UNITOPIA (AVRIL 2010)


TYPE:
INTERVIEWS
GENRE:

ROCK PROGRESSIF



Quelques jours avant la sortie du 3ème album d'UNITOPIA, Mark Trueack a répondu aux questions de nos chroniqueurs.
TONYB - 18.04.2010 -
2 photo(s) - (0) commentaire(s)

Bonjour Mark. Quelques jours avant la sortie officielle d'Artificial, votre troisième album, qui a d'ailleurs reçu, comme les précédents, un formidable accueil au sein de la rédaction de MusicWaves, nous vous remercions de nous "recevoir" pour nous présenter un peu plus votre univers. Pouvez-vous nous présenter rapidement Unitopia et ses membres ?
Unitopia est aujourd'hui constitué de Sean Timms, Tim Irrgang, Jamie Jones, Matt Williams, Peter Raidel et Mark Trueack.

[IMAGE1]

Il a fallu très peu de temps pour que vous deveniez une référence au sein de la communauté progressive en Europe, les critiques ayant suivi la parution de More Than A Dream, et encore plus celle de The Garden ayant été excellentes. Comment ressentez-vous cela depuis votre continent lointain ? Avez-vous les mêmes retours dans votre pays ?
Nous pourrions seulement souhaiter avoir les mêmes échos ici en Australie. Même s'il semble y avoir un peu d'intérêt dispersé à travers l'Australie, nous avons de biens meilleurs retours sur notre musique de la part des Européens et des Américains. Ici, les stations de radio jouent un très grand rôle pour se faire connaître, et si vous n'obtenez pas de passage à l'antenne vous restez inconnus !
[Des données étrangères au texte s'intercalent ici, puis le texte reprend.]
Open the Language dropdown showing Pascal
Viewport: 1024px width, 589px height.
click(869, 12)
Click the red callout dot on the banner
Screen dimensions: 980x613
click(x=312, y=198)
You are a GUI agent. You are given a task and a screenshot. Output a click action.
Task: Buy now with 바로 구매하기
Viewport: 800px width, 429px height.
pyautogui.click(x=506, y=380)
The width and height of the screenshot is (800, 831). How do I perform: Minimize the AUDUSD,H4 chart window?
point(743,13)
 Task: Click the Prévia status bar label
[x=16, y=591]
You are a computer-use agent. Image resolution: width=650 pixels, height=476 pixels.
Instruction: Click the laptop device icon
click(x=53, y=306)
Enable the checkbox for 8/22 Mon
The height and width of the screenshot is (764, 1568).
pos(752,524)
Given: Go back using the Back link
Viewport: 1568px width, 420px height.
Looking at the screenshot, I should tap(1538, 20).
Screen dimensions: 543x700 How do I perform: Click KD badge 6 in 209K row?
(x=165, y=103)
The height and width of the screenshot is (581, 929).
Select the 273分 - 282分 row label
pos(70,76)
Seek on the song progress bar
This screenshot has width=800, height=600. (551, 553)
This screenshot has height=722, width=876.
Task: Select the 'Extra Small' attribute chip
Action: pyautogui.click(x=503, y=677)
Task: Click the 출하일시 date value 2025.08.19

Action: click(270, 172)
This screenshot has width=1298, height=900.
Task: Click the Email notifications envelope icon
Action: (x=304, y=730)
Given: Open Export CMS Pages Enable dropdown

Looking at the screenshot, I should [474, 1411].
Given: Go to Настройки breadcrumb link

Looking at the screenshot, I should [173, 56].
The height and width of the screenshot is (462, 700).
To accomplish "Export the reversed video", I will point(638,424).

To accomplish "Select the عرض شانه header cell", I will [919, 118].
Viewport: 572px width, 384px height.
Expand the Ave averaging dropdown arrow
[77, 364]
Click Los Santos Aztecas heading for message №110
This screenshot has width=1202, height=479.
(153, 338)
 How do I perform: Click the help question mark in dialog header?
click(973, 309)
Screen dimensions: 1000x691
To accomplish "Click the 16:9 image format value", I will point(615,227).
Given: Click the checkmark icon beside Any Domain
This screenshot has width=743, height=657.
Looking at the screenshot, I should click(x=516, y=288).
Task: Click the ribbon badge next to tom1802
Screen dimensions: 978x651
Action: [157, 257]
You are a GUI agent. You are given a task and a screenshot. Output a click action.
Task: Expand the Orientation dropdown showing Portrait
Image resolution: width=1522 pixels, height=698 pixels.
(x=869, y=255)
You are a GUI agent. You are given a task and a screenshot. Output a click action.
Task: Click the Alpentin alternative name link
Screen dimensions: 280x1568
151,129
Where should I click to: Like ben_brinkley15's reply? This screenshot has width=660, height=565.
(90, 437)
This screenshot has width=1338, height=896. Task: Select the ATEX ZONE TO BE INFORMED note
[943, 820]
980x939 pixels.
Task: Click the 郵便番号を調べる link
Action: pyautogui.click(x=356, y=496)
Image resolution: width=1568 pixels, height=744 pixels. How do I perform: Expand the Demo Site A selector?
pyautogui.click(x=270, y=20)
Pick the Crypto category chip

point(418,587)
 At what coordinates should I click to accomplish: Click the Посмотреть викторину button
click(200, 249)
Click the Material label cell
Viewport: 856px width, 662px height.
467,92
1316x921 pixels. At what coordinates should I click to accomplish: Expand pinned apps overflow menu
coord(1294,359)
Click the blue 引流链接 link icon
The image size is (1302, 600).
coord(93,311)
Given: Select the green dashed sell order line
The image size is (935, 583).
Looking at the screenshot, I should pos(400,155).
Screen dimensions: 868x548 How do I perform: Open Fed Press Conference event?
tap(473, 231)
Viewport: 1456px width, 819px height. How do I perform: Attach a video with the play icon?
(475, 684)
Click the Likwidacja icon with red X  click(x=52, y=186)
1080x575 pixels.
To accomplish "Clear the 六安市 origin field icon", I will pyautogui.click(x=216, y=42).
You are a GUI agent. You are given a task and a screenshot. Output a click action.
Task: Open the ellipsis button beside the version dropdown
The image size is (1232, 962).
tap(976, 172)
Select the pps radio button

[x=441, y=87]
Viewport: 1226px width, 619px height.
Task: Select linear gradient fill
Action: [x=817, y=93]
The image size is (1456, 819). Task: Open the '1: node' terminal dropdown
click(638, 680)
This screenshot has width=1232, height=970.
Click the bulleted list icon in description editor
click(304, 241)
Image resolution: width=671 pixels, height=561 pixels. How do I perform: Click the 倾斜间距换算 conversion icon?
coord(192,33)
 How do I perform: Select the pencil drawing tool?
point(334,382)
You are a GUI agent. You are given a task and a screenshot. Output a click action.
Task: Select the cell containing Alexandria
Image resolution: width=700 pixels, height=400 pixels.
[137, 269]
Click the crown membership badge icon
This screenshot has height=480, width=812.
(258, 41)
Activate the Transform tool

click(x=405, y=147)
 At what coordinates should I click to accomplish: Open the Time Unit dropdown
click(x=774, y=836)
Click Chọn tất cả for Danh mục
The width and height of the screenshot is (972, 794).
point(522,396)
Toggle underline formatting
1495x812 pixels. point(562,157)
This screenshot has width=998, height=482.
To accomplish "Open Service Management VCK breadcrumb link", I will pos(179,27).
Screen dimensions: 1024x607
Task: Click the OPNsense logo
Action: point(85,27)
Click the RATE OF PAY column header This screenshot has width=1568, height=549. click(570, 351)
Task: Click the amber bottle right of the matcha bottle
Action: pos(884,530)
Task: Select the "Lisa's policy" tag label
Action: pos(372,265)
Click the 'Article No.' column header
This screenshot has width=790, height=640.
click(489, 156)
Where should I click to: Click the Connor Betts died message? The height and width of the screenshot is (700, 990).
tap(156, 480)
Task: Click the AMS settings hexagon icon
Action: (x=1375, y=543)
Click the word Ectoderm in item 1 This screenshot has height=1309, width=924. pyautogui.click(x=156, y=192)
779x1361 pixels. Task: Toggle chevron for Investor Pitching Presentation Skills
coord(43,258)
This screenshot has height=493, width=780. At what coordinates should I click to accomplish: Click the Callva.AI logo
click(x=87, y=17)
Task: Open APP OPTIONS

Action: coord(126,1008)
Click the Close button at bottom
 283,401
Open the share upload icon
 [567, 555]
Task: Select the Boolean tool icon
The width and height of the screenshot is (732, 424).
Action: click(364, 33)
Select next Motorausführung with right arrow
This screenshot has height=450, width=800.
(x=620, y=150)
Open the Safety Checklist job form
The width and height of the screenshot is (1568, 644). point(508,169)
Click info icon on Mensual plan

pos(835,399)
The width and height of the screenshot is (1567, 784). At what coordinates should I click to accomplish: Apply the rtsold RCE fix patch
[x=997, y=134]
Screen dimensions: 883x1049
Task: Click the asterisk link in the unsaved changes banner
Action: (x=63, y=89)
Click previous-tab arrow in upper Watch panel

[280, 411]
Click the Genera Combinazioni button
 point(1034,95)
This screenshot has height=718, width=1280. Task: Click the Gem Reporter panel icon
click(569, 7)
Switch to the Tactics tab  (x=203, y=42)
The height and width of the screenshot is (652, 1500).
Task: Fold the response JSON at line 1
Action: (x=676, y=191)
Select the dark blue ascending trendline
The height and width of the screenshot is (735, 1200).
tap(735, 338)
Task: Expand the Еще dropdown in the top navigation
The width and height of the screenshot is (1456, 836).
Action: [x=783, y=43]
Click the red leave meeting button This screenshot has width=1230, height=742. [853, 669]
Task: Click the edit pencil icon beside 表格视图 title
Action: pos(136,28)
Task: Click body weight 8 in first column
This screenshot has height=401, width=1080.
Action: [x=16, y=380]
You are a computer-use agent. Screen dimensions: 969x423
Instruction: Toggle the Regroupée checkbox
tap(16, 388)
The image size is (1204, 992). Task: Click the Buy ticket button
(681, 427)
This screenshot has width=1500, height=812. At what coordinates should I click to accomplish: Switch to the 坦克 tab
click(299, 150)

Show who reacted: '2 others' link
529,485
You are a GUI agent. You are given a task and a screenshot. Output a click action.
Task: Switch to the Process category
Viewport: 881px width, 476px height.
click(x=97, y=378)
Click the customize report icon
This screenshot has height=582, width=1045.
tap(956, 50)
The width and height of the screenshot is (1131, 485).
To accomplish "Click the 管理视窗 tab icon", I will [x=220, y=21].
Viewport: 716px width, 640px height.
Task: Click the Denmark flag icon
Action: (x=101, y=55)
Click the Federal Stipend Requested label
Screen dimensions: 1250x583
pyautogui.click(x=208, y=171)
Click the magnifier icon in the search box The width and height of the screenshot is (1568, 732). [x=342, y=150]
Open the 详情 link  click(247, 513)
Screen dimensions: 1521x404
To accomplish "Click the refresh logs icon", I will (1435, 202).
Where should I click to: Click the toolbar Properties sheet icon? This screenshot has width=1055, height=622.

Vu de la France, votre pays se résume (hélas) bien souvent, musicalement parlant, à Kylie Minogue, AC/DC et Midnight Oil, et éventuellement Lisa Gerrard pour les plus érudits. Quelle est la place de la musique progressive en Australie ? Avez-vous des contacts avec d'autres formations locales ?
Effectivement, vous avez raison. Il y a eu quelques bons groupes de rock progressif dans les années 70. Sebastian Hardie par exemple était très populaire et il a notamment fait les premières parties de Yes en 2003 à Melbourne et Sydney. Pour ma part, je suis en contact avec plusieurs nouveaux groupes de prog, dont Anubis et Merlin Bird pour en citer quelques-uns.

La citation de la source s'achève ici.